▶ [所给文段]
↓
德哥 发布时间:2017-10-28 23:03:47 浏览1422 评论0

摘要: 标签 PostgreSQL , PostGIS , st_split , ST_GeometryN , ST_NumGeometries , ST_XMax , ST_XMin , ST_YMax , ST_YMin , UDF , st_area , ST_MakeBox2D, 面积占比 背景 前面介绍了空间包含(st_contains, st_within)搜索降CPU的优化方法,将长条形(相对于BOUND BOX空间占比很小)的对象切分成多个空间对象,提升相对于bound box的空间占比,从而减少扫描范围,提升命中率。

标签

PostgreSQL , PostGIS , st_split , ST_GeometryN , ST_NumGeometries , ST_XMax , ST_XMin , ST_YMax , ST_YMin , UDF , st_area , ST_MakeBox2D, 面积占比


背景

前面介绍了空间包含(st_contains, st_within)搜索降CPU的优化方法,将长条形(相对于BOUND BOX空间占比很小)的对象切分成多个空间对象,提升相对于bound box的空间占比,从而减少扫描范围,提升命中率。

《PostgreSQL 空间st_contains,st_within空间包含搜索优化 - 降IO和降CPU(bound box)》

这种优化方法的关键是SPLIT,PostGIS提供了一种split函数,但是只能支持一次切两片,本文提供一种方法,可以根据用户的需求进行自由切割。(输入被切割的目标对象,横向切割多少刀,纵向切割多少刀,面积占比高于多少时不切割。)

八星八箭有木有:

pic

空间split,目的是降低无效面积,看看这幅无效面积有多大吧,吓不吓人?

pic

空间切割示例

切割逻辑

1、输入被切割的目标对象,横向切割多少刀,纵向切割多少刀,面积占比高于多少时不切割。

2、计算目标对象面积。

2、获取目标对象的bound box边界。计算BOUND BOX面积。

3、判断是否需要切割。

求横向切割线

切割

4、求切割后的geometry coll有几个对象。

5、转换为geo数组输出。

切割代码

create or replace function split_geo(  
  i_geo geometry,   -- 被切割的目标对象  
  i_srid int,      -- SRID  
  i_x int2,         -- X方向切多少刀  
  i_y int2,         -- Y方向切多少刀  
  i_aratio float4   -- 面积占比阈值,高于它则不切割  
)   
returns geometry[] as $$  
declare  
  res geometry[];         -- 结果  
  tmp_geo geometry;       -- 切割后的临时对象(geometry collection)
↑
▶ [数据行集]
↓
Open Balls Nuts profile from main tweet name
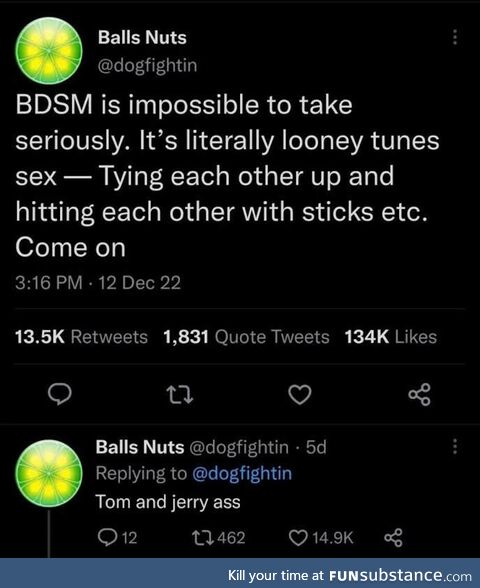 142,38
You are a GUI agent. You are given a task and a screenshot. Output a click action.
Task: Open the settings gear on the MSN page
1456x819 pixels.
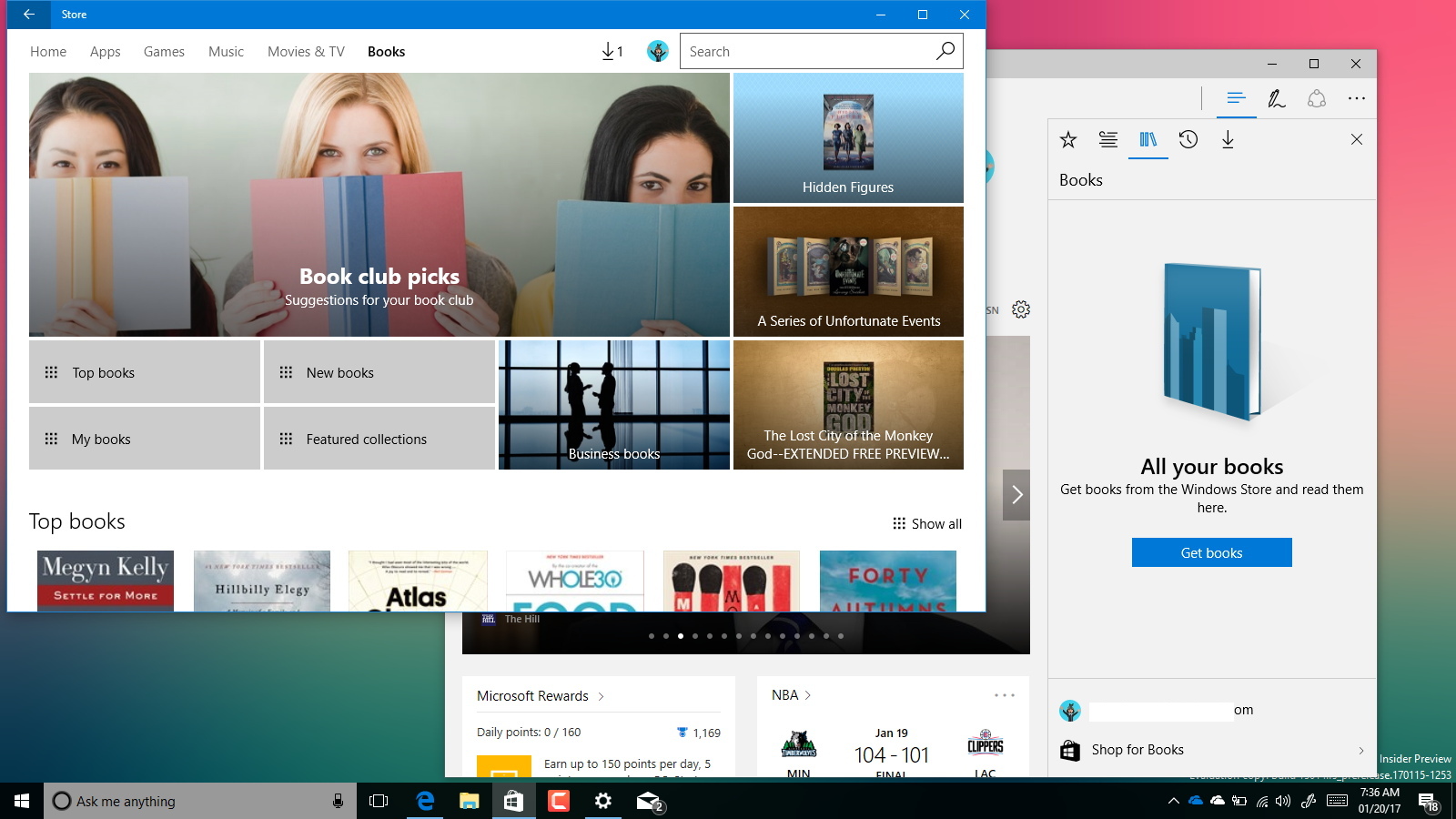(1020, 309)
↑
根据关于PostGIS空间切割的文段,PostGIS提供的split函数一次能把对象切成几片? 这些数据行来自另一个来源。

▶ [本题结果]
一次只能切成两片。